← Back to Blog Monitoring Infrastructure with Prometheus and Grafana
· 2 min read

Monitoring Infrastructure with Prometheus and Grafana

Prometheus and Grafana together provide powerful, flexible infrastructure monitoring. Here is how to get a production-quality monitoring setup running.

Why Prometheus

Prometheus is a time-series database and monitoring system designed for dynamic environments. Unlike traditional monitoring tools that push metrics to a central server, Prometheus pulls (scrapes) metrics from target endpoints. This pull model makes it easy to add and remove targets without reconfiguring the monitoring server.

The query language (PromQL) is powerful and expressive. You can aggregate, transform, and calculate derived metrics that reveal system behavior not visible in raw numbers.

Setting Up Prometheus

# prometheus.yml
global:
  scrape_interval: 15s

scrape_configs:
  - job_name: 'node'
    static_configs:
      - targets: ['server1:9100', 'server2:9100', 'server3:9100']

  - job_name: 'proxmox'
    static_configs:
      - targets: ['proxmox:9090']

Node Exporter

Install the Prometheus Node Exporter on every Linux server you want to monitor.
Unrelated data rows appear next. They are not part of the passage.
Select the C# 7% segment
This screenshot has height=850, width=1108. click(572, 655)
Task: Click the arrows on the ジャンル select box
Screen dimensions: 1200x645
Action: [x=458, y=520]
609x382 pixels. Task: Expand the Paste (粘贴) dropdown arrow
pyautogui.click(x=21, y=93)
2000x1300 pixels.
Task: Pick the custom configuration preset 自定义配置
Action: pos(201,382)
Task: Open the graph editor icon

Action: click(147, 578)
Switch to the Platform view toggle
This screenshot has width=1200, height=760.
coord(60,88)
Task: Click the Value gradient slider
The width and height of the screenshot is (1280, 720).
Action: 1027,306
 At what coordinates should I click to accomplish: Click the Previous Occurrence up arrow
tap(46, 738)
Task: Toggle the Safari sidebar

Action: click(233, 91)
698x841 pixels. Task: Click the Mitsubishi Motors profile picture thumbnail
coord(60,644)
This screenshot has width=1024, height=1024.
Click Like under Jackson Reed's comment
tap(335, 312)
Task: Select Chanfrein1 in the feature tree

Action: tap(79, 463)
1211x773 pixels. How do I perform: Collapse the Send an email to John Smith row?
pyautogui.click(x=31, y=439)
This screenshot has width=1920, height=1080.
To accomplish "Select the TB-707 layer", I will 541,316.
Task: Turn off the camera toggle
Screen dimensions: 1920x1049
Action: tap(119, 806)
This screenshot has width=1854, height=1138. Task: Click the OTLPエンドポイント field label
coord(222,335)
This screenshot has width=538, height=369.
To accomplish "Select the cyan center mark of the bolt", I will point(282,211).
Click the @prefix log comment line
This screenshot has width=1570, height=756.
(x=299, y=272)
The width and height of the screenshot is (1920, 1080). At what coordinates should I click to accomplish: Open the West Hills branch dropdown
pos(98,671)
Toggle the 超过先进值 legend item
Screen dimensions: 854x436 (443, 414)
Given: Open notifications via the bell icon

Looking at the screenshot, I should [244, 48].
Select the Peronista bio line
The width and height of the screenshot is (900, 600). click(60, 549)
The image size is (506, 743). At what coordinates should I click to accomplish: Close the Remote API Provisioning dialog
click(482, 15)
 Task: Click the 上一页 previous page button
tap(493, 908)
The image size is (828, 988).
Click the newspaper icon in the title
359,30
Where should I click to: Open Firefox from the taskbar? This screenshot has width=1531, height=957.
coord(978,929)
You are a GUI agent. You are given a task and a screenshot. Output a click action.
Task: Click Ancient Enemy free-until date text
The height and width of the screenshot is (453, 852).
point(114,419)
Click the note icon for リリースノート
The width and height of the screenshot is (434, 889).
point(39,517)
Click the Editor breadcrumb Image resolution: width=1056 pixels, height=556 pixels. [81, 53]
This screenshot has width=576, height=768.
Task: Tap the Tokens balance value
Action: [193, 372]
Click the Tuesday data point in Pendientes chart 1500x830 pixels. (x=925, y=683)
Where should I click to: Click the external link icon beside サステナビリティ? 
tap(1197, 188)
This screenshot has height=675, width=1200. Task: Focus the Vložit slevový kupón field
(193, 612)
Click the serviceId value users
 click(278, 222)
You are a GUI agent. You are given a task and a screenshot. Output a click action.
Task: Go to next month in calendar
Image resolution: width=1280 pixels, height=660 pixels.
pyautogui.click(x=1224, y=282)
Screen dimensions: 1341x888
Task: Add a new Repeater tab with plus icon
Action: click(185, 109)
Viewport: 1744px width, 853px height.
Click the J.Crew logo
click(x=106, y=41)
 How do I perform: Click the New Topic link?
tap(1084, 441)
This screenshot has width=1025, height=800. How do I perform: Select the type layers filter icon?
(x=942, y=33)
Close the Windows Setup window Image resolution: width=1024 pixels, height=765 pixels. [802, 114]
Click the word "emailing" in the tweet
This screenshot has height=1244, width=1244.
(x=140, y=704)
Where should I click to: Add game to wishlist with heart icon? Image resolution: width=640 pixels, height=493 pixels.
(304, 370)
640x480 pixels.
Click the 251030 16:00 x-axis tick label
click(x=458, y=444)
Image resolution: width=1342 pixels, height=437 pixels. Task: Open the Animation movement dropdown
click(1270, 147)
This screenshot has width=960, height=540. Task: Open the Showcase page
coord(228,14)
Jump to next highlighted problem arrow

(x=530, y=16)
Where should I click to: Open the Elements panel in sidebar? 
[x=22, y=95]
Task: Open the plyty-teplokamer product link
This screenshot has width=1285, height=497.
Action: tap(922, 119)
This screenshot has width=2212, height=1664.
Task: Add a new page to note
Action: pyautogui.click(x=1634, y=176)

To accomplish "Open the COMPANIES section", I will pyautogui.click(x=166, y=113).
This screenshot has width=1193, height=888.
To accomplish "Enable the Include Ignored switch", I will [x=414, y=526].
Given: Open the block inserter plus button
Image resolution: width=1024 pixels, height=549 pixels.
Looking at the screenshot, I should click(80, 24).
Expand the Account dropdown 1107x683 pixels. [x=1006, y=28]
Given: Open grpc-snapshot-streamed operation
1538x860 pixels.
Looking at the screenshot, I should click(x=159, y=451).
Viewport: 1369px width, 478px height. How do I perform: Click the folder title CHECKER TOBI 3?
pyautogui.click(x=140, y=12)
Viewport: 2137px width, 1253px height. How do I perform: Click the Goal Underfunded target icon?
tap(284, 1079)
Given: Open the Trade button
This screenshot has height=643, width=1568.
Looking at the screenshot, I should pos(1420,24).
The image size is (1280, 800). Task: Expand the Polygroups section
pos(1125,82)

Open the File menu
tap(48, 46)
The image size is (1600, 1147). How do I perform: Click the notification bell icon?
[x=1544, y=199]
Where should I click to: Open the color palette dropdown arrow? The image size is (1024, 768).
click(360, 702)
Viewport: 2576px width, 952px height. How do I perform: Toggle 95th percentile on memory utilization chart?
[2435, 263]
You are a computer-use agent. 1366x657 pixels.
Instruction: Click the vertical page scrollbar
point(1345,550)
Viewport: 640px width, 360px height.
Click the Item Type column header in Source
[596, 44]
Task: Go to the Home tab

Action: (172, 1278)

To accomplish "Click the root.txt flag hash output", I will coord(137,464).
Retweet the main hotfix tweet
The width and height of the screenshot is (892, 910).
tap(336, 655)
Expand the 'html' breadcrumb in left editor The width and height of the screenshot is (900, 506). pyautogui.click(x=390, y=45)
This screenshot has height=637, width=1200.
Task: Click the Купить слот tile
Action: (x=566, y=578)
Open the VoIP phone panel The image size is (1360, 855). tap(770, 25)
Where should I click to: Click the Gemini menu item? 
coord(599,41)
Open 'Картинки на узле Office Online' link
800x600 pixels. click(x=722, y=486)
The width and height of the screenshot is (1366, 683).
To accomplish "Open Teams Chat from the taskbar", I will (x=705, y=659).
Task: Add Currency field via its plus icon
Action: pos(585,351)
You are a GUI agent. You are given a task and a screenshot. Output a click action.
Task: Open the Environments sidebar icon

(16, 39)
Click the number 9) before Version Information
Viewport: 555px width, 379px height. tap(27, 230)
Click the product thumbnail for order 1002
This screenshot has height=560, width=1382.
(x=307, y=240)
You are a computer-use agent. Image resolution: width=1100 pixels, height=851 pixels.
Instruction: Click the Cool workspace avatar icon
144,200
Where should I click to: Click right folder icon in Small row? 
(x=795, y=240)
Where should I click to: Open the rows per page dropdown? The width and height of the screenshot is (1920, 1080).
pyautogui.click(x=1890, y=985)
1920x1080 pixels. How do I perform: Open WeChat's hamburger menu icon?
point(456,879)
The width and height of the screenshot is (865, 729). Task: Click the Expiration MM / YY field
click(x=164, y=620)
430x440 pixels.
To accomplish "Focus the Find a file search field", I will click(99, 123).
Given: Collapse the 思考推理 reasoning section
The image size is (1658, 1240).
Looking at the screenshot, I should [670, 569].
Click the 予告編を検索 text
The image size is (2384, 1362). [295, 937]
It exposes hundreds of system metrics including CPU, memory, disk I/O, network, and filesystem usage.

# Install and start
apt install prometheus-node-exporter
systemctl enable prometheus-node-exporter

# Verify it is running
curl http://localhost:9100/metrics

Useful PromQL Queries

# CPU usage percentage
100 - (avg by (instance) (rate(node_cpu_seconds_total{mode="idle"}[5m])) * 100)

# Memory usage
(node_memory_MemTotal_bytes - node_memory_MemAvailable_bytes) / node_memory_MemTotal_bytes * 100

# Disk I/O utilization
rate(node_disk_io_time_seconds_total[5m]) * 100

# Network traffic
rate(node_network_receive_bytes_total[5m])

Alerting with Alertmanager

# alert_rules.yml
groups:
  - name: servers
    rules:
      - alert: HighCPU
        expr: cpu_usage > 90
        for: 5m
        labels:
          severity: warning
        annotations:
          summary: "High CPU on {{ $labels.instance }}"

Pair Alertmanager with routing rules to send alerts to email, Slack, or PagerDuty based on severity and team ownership.